Required work:
In the entries below, find the line with "APL (11, 2006)" and the line with "CPL 2020 (308, 2006)". Return those two lines and all lines between them, exactly.

*** Records shown

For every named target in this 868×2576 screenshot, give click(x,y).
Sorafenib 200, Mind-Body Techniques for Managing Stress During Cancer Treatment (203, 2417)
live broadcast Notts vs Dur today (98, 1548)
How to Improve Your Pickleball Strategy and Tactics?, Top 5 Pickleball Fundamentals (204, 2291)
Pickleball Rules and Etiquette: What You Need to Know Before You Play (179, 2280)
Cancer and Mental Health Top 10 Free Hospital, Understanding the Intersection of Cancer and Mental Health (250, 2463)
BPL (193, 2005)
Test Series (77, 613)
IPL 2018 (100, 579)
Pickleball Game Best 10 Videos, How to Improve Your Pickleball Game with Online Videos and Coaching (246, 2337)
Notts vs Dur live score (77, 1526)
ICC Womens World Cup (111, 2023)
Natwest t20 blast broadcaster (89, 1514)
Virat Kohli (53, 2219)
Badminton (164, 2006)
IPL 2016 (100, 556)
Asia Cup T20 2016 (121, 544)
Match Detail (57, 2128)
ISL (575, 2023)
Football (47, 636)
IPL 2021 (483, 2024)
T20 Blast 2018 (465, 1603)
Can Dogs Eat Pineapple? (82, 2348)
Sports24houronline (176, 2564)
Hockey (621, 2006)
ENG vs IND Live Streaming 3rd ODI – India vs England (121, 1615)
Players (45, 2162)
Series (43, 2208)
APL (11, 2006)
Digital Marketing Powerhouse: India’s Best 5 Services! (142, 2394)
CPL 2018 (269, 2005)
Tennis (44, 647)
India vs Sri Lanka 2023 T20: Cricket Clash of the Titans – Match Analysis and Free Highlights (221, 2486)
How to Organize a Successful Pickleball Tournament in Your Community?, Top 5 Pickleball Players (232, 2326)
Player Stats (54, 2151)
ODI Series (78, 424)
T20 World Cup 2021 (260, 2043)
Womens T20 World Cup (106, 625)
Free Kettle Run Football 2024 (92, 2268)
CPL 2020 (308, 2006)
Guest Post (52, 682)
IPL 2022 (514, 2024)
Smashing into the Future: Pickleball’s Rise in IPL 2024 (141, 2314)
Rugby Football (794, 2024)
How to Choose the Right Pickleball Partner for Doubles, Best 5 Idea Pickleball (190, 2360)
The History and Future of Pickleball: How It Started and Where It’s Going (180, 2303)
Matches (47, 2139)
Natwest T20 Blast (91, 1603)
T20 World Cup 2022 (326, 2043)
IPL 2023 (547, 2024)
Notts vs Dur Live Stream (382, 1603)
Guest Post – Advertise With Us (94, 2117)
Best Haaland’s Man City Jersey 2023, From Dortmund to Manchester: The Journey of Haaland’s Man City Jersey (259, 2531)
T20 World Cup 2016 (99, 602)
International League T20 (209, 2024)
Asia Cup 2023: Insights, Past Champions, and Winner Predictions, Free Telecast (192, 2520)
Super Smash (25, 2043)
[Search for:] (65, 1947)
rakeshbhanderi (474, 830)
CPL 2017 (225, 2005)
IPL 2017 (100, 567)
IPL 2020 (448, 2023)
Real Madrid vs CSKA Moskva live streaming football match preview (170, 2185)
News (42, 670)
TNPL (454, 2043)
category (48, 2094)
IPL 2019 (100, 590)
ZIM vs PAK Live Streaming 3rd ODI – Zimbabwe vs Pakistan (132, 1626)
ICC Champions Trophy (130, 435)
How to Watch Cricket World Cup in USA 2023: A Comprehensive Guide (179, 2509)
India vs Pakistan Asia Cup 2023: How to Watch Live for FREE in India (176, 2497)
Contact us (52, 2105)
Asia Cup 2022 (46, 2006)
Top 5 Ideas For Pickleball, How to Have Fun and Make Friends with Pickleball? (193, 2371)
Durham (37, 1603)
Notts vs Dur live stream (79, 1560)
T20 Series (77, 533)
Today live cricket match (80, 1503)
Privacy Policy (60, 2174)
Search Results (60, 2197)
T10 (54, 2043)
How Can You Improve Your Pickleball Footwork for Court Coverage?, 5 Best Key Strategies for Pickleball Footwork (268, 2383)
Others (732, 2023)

******

Result for this task:
APL (11, 2006)
Digital Marketing Powerhouse: India’s Best 5 Services! (142, 2394)
CPL 2018 (269, 2005)
Tennis (44, 647)
India vs Sri Lanka 2023 T20: Cricket Clash of the Titans – Match Analysis and Free Highlights (221, 2486)
How to Organize a Successful Pickleball Tournament in Your Community?, Top 5 Pickleball Players (232, 2326)
Player Stats (54, 2151)
ODI Series (78, 424)
T20 World Cup 2021 (260, 2043)
Womens T20 World Cup (106, 625)
Free Kettle Run Football 2024 (92, 2268)
CPL 2020 (308, 2006)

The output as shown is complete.